== Aim of the task ==
One part of the entries below is wanted: the lines from the one containing "Comment trouver la" through the one containing "circulares (102, 1757)". Write those out exactly and nothing else.

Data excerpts
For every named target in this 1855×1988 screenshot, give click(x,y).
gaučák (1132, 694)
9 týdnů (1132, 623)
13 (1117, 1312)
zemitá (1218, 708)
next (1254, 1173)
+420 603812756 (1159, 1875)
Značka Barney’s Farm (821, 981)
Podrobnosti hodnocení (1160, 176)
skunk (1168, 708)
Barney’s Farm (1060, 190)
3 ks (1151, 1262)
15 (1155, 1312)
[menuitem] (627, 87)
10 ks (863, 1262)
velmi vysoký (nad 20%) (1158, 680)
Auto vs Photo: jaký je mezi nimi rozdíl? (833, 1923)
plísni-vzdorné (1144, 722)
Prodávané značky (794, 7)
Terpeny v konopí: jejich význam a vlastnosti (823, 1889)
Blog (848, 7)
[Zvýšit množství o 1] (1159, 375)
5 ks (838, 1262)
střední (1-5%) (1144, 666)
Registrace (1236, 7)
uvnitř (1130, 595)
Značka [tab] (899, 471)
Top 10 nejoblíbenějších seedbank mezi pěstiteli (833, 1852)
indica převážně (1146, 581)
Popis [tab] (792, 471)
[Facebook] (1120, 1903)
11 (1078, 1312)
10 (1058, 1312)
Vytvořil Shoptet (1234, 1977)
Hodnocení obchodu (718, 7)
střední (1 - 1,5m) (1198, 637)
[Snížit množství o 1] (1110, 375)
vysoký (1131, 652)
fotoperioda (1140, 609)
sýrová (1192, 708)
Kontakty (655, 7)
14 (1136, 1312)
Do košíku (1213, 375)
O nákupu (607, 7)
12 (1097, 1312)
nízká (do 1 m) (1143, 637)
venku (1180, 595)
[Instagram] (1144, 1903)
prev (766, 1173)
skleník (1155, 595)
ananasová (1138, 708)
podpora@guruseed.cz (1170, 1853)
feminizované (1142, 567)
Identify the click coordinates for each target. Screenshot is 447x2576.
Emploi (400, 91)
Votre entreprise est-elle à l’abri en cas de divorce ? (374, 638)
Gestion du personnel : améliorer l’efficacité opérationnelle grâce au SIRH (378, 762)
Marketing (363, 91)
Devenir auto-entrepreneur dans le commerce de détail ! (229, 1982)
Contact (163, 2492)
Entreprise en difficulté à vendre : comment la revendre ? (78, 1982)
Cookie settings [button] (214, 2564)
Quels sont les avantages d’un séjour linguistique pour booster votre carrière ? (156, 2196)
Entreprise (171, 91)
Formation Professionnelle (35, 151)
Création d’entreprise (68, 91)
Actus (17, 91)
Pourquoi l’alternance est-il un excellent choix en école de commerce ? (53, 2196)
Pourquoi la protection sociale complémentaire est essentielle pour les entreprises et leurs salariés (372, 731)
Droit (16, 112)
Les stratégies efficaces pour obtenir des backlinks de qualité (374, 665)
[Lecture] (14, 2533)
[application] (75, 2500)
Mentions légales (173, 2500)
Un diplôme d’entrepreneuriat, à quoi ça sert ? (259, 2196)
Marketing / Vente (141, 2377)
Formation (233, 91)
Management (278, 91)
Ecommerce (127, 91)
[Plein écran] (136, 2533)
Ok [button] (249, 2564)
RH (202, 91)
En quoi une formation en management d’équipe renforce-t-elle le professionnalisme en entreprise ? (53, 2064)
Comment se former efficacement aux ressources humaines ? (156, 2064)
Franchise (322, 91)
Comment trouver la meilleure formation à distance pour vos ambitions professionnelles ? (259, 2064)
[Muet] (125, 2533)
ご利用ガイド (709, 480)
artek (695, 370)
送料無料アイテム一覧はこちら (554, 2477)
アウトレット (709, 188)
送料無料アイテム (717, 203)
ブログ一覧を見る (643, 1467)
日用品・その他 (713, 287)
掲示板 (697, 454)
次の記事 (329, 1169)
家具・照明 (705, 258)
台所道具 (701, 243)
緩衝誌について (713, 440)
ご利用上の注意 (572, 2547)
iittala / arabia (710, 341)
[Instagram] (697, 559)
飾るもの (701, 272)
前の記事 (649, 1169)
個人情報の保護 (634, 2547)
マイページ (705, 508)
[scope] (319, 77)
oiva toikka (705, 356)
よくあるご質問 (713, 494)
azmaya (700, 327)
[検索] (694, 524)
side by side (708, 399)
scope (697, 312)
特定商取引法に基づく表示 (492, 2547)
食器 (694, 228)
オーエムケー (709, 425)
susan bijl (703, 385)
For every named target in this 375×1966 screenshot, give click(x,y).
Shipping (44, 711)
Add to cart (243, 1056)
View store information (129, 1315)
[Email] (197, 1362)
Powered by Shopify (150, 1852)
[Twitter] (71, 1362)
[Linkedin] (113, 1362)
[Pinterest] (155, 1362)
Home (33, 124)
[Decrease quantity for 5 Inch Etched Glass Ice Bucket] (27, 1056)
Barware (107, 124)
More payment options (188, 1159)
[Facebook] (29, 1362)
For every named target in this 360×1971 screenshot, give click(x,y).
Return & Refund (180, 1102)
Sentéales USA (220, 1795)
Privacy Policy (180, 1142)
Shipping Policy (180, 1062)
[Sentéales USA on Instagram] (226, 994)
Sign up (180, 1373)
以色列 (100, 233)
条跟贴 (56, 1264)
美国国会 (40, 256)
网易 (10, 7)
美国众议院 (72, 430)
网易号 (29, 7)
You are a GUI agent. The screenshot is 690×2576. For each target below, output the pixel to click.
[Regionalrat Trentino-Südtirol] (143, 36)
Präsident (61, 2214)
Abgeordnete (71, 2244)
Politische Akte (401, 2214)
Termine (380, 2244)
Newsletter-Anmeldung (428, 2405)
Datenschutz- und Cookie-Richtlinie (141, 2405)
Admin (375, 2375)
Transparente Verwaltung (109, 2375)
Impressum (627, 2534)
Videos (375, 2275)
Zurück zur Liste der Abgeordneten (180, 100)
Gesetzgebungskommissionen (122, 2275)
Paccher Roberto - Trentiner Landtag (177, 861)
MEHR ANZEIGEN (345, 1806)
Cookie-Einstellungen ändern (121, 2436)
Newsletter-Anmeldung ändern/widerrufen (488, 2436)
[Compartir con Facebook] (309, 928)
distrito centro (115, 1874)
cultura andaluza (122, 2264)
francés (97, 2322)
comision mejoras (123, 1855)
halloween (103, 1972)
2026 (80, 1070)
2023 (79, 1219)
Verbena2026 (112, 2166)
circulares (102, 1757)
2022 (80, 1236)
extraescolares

== Result ==
Comment trouver la meilleure formation à distance pour vos ambitions professionnelles ? (259, 2064)
[Muet] (125, 2533)
ご利用ガイド (709, 480)
artek (695, 370)
送料無料アイテム一覧はこちら (554, 2477)
アウトレット (709, 188)
送料無料アイテム (717, 203)
ブログ一覧を見る (643, 1467)
日用品・その他 (713, 287)
掲示板 (697, 454)
次の記事 (329, 1169)
家具・照明 (705, 258)
台所道具 (701, 243)
緩衝誌について (713, 440)
ご利用上の注意 (572, 2547)
iittala / arabia (710, 341)
[Instagram] (697, 559)
飾るもの (701, 272)
前の記事 (649, 1169)
個人情報の保護 (634, 2547)
マイページ (705, 508)
[scope] (319, 77)
oiva toikka (705, 356)
よくあるご質問 (713, 494)
azmaya (700, 327)
[検索] (694, 524)
side by side (708, 399)
scope (697, 312)
特定商取引法に基づく表示 (492, 2547)
食器 (694, 228)
オーエムケー (709, 425)
susan bijl (703, 385)
For every named target in this 375×1966 screenshot, give click(x,y).
Shipping (44, 711)
Add to cart (243, 1056)
View store information (129, 1315)
[Email] (197, 1362)
Powered by Shopify (150, 1852)
[Twitter] (71, 1362)
[Linkedin] (113, 1362)
[Pinterest] (155, 1362)
Home (33, 124)
[Decrease quantity for 5 Inch Etched Glass Ice Bucket] (27, 1056)
Barware (107, 124)
More payment options (188, 1159)
[Facebook] (29, 1362)
For every named target in this 360×1971 screenshot, give click(x,y).
Return & Refund (180, 1102)
Sentéales USA (220, 1795)
Privacy Policy (180, 1142)
Shipping Policy (180, 1062)
[Sentéales USA on Instagram] (226, 994)
Sign up (180, 1373)
以色列 (100, 233)
条跟贴 (56, 1264)
美国国会 (40, 256)
网易 (10, 7)
美国众议院 (72, 430)
网易号 (29, 7)
You are a GUI agent. The screenshot is 690×2576. For each target below, output the pixel to click.
[Regionalrat Trentino-Südtirol] (143, 36)
Präsident (61, 2214)
Abgeordnete (71, 2244)
Politische Akte (401, 2214)
Termine (380, 2244)
Newsletter-Anmeldung (428, 2405)
Datenschutz- und Cookie-Richtlinie (141, 2405)
Admin (375, 2375)
Transparente Verwaltung (109, 2375)
Impressum (627, 2534)
Videos (375, 2275)
Zurück zur Liste der Abgeordneten (180, 100)
Gesetzgebungskommissionen (122, 2275)
Paccher Roberto - Trentiner Landtag (177, 861)
MEHR ANZEIGEN (345, 1806)
Cookie-Einstellungen ändern (121, 2436)
Newsletter-Anmeldung ändern/widerrufen (488, 2436)
[Compartir con Facebook] (309, 928)
distrito centro (115, 1874)
cultura andaluza (122, 2264)
francés (97, 2322)
comision mejoras (123, 1855)
halloween (103, 1972)
2026 (80, 1070)
2023 (79, 1219)
Verbena2026 (112, 2166)
circulares (102, 1757)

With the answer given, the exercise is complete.